= Beginning of Section =

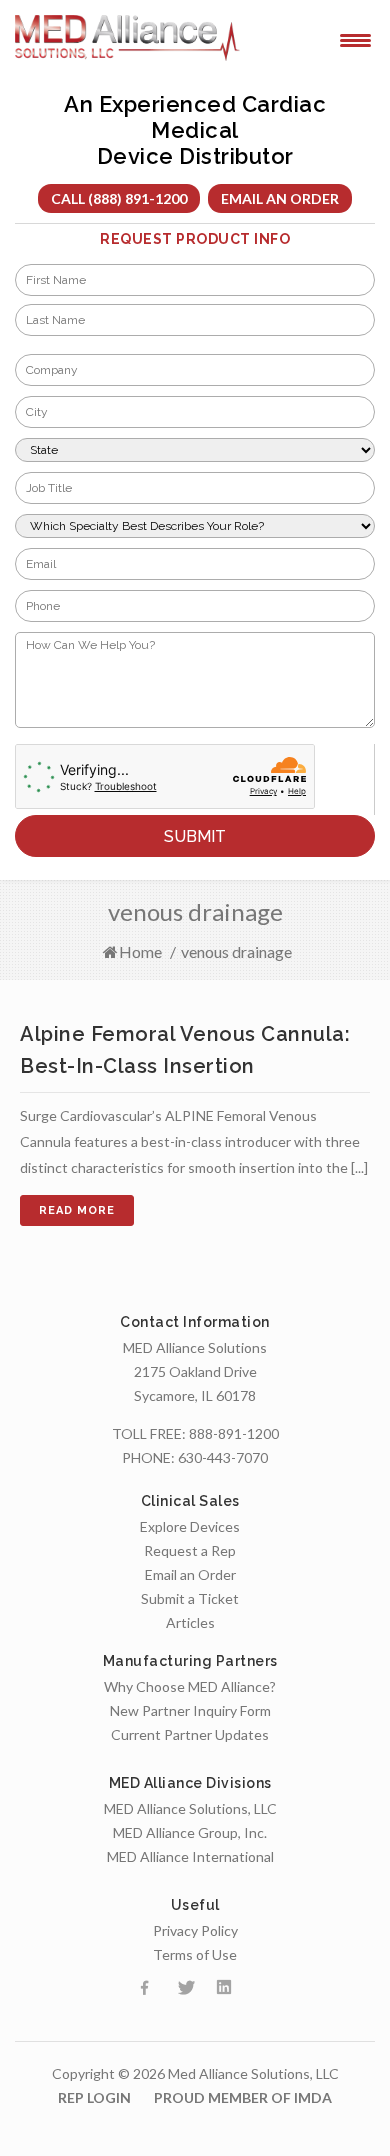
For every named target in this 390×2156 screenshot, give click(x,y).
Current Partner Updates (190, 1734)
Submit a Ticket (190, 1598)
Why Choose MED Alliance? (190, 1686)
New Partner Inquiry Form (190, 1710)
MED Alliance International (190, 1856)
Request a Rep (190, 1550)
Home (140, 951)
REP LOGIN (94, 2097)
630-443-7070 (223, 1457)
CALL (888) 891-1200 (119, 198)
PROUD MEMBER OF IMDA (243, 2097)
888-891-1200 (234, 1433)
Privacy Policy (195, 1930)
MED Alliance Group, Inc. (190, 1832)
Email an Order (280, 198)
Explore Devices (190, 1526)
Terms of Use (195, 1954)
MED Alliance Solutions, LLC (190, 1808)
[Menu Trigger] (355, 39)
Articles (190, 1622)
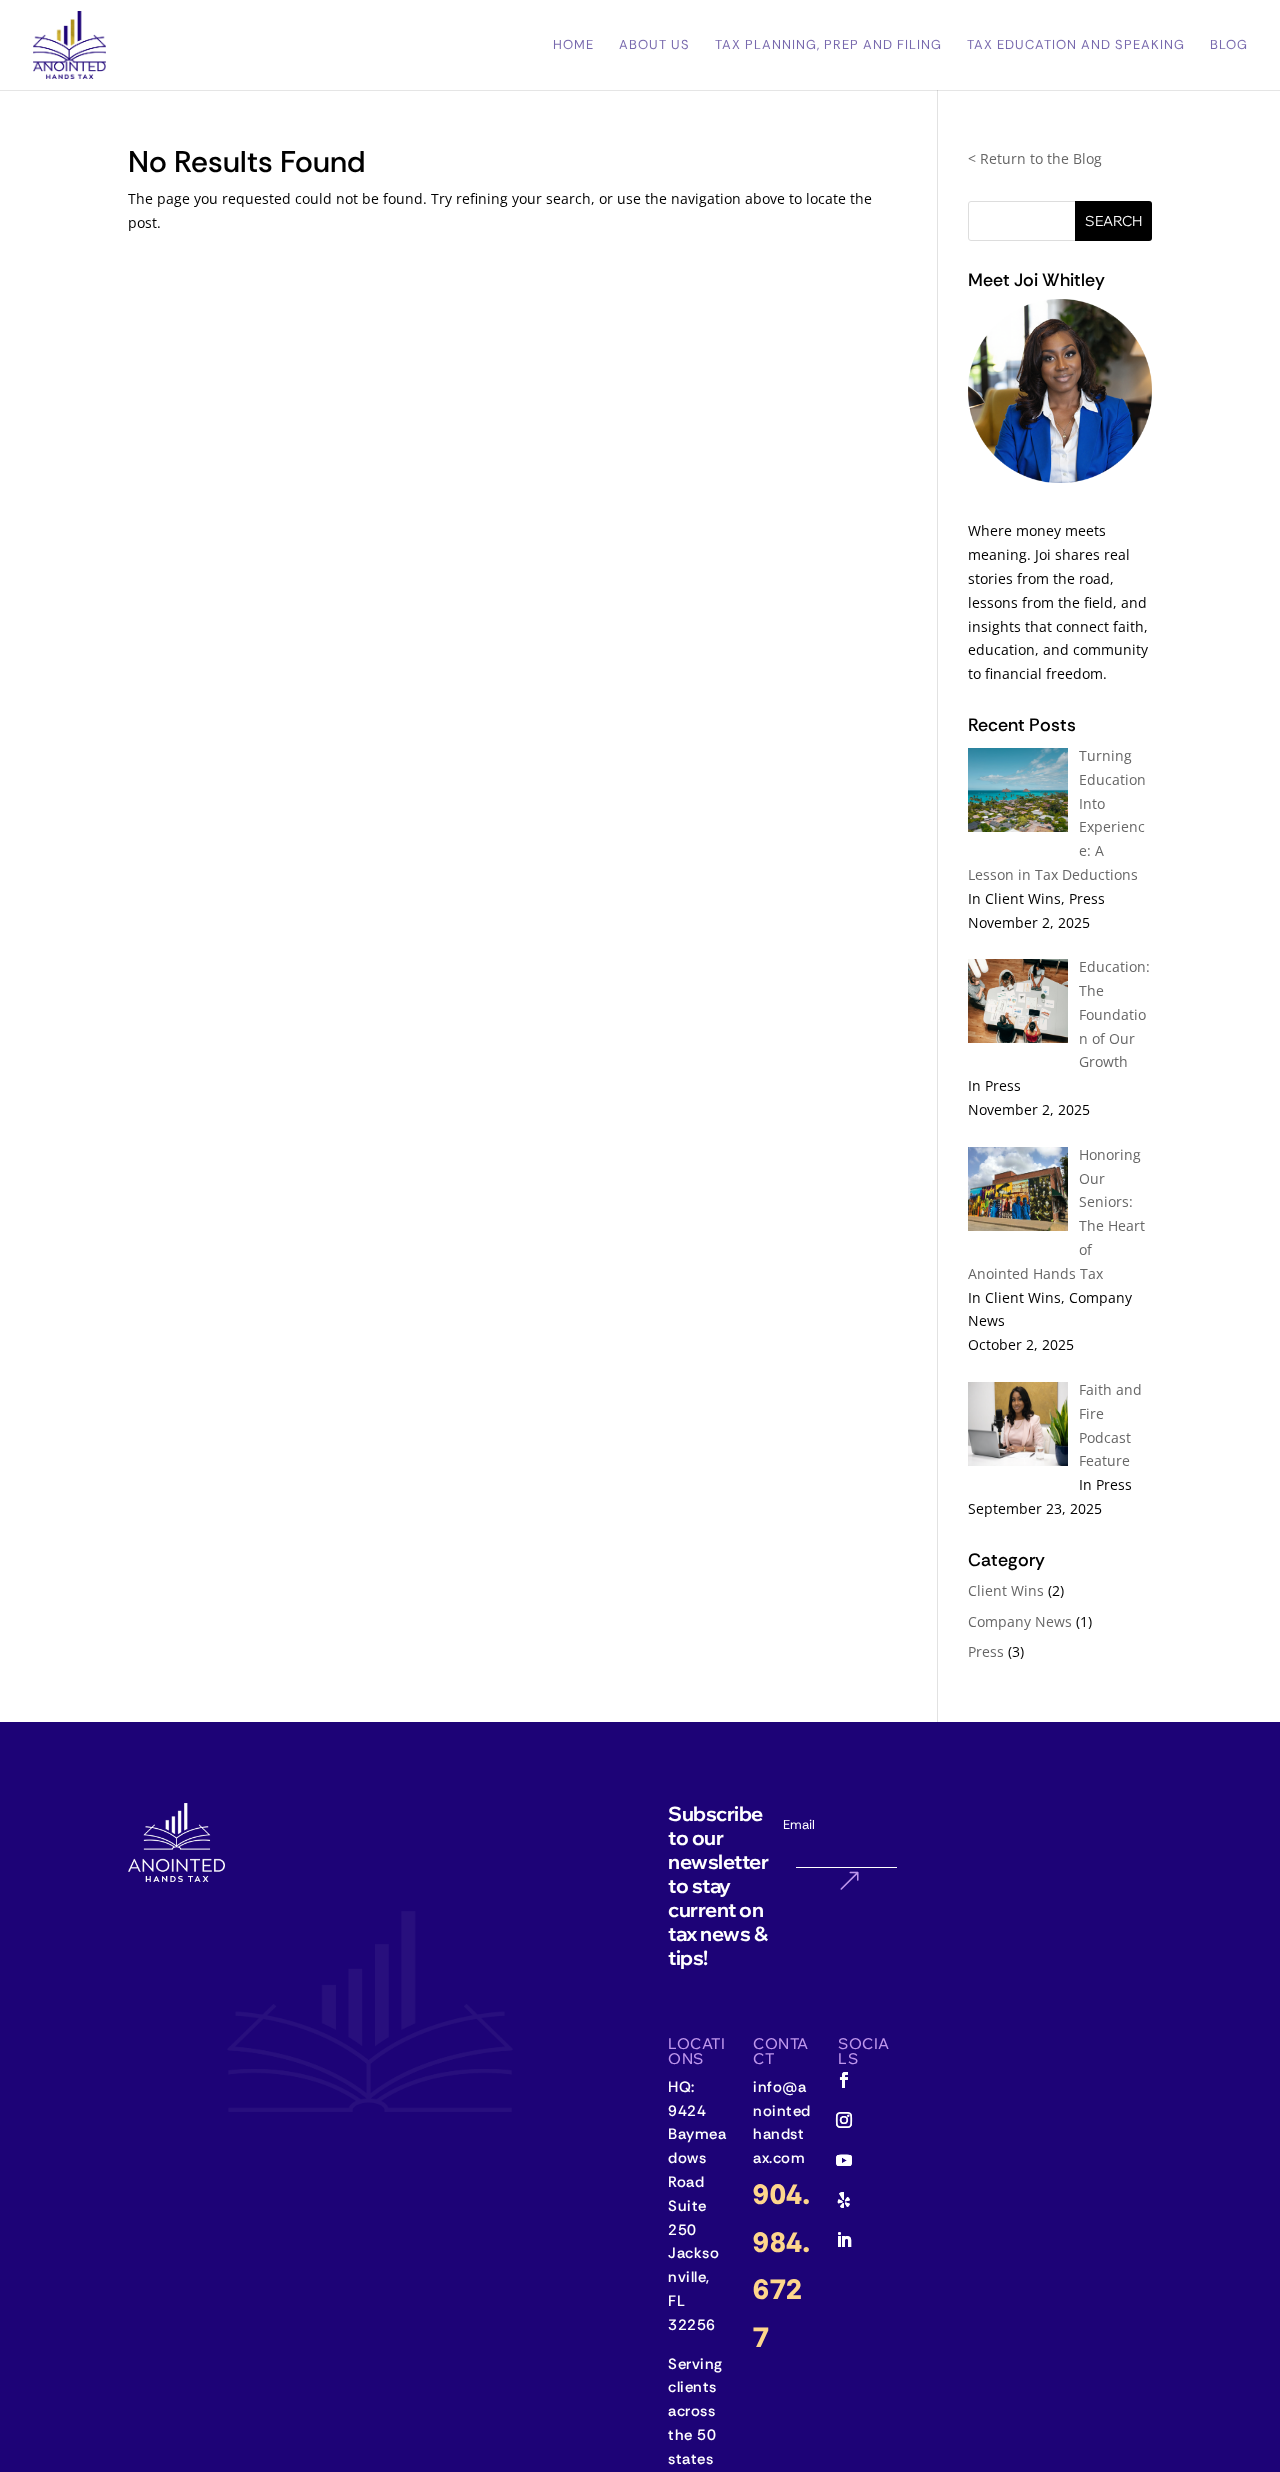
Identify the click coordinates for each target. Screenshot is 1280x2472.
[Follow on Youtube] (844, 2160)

= End of Section =

EXERCISE PROMPT: In the records above, find the line that contains "Privacy Policy (195, 1930)" and repeat exactly that line and all lines after it to the end. Do not include pictures.

RESPONSE:
Privacy Policy (195, 1930)
MED Alliance Group, Inc. (190, 1832)
Email an Order (280, 198)
Explore Devices (190, 1526)
Terms of Use (195, 1954)
MED Alliance Solutions, LLC (190, 1808)
[Menu Trigger] (355, 39)
Articles (190, 1622)
Identify the click coordinates for each target. Screenshot is 1280x2472.
[Follow on Youtube] (844, 2160)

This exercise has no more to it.